Pierre Hurmic - liste "Bordeaux respire " -
L'argument du vote utile
Pierre Hurmic mise sur son projet mais aussi sur le rejet que peuvent avoir les électeurs du candidat LREM, Thomas Cazenave, de cette fusion avec le maire sortant. Il insiste dans sa campagne fortement sur ce point. Parlant du candidat rallié au maire, il se rappelle : " Il disait : Je ne m'allierai pas avec le maire sortant. Nous ne partageons pas les mêmes convictions et les mêmes valeurs. Voilà un candidat qui s'est beaucoup engagé en disant qu'il était incompatible avec le maire sortant, et puis du jour au lendemain, on a découvert qu'il y avait un accord qui avait été signé sur un coin de table à la veille du dépôt des listes. Ce qu'on a découvert aussi, et c'est malvenu en terre girondine, c'est que c'était un accord électoral qui a été imposé par le national, ce qui a été fait dans toutes les grandes villes où il y avait une menace, Lyon, Bordeaux, Strasbourg et Tours. Ce sont des moeurs politiques d'une autre époque. C'est assez illisible pour son électorat. "
Au deuxième tour, Pierre Hurmic espère donc qu'une partie des électeurs de la liste Renouveau Bordeaux ( Thomas Cazenave LREM) se tournera vers lui. Idem pour le concurrent Philippe Poutou et sa liste Bordeaux en luttes qui réunit les sensibilités d'extrême-gauche. "Les électeurs du premier tour choississant Poutou ont voulu marquer le coup." Pour Pierre Hurmic, au second tour, ils pourraient bien voter utile et pour le changement, donc pour lui. Encore une raison de croire en la victoire.
Le rendez-vous manqué avec le vote jeune au premier tour
Constat au soir du 15 mars dernier, il y a eu cette surprise. " On a réalisé que contrairement à ce que nous pouvions penser, il y a eu beaucoup d'abstentionnistes chez les jeunes. on est allé regarder les listes d'émargements. On n'a pa réussi à mobiliser les 18-34 ans, or c'est notre électorat privilégié, auprès d'eux qu'on fait les meilleurs scores. Ils ne sont pas assez sentis mobilisés pour cette élection. "

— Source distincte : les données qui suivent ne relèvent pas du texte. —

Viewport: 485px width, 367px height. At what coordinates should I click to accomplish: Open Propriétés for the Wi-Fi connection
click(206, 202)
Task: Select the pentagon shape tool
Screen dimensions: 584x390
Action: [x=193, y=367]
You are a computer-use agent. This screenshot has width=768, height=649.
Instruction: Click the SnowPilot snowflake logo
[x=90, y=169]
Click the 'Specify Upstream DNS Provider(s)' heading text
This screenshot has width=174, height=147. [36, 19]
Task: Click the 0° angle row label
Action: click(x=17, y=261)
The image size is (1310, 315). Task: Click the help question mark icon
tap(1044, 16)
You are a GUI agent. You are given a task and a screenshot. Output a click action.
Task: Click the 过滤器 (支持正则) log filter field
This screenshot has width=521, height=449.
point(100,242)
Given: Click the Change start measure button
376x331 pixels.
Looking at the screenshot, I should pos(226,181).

Depuis que nous sommes repartis en campagne, on fait tout pour mobiliser cette tranche d'âge. Les jeunes de notre liste, car on en a des très jeunes, sont très actifs pour aller mobiliser cet électorat. On a fait un document de campagne spécifique pour eux.

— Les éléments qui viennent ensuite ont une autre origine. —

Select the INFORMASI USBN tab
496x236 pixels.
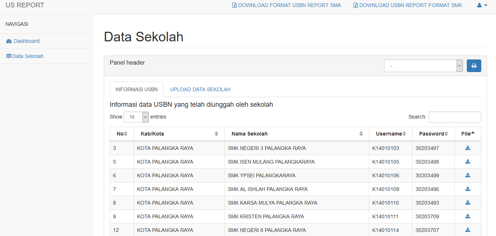pyautogui.click(x=137, y=89)
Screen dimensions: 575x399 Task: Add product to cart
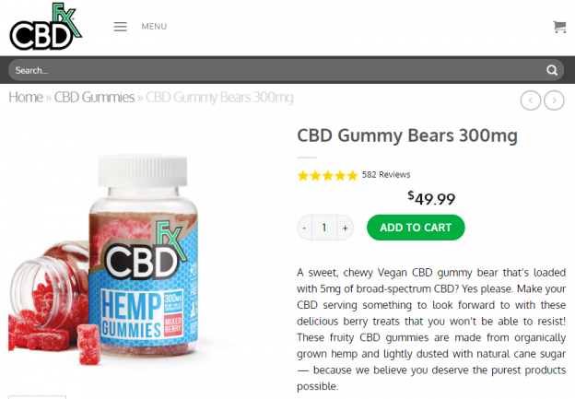[416, 228]
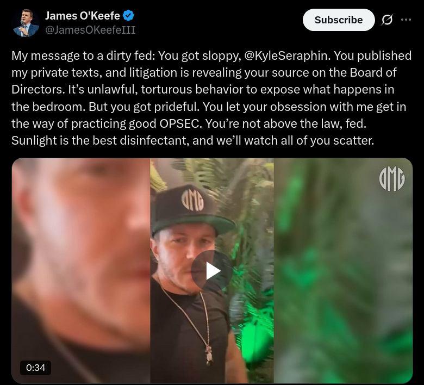
Task: Open James O'Keefe's profile avatar
Action: click(x=26, y=23)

Pierre Hurmic - liste "Bordeaux respire " -
Idem pour certains quartiers traditionnellement favorables au vote écologiste, les dernières élections européennes sont une référence, où l'abstention a aussi été forte. Alors, le travail sur le terrain et ces secteurs est reparti de plus belle.
L'évolution des priorités
Secoué comme tous les candidats par la crise sanitaire, confronté à l'évolution des priorités pour répondre aux besoins de la population, l'équipe de " Bordeaux respire " a ajouté des mesures de soutien qu'elle n'avait pas dans son programme initial. Cap aussi donc sur le social et l'économie.
Notre programme du premier tout était très orienté autour de l'urgence climatique. Ce que nous a apporté la période difficile que l'on vient de vivre, c'est qu'il fallait davantage insister sur la dimension sociale et économique de la crise. Cette crise a révélé des misères importantes dans notre ville et maintenant le besoin d'accompagnement des entreprises, des artisans et des commerçants.
À court, moyen et long termes pour aller vers une économie décarbonnée, c'est un nouvel axe qui a vu le jour et un slogan qui a aussi évolué quelques jours avant le premier tour pour devenir " Le monde change, changeons Bordeaux. " comme s'il y avait déjà les prémices d'un monde d'après post-covid en vue.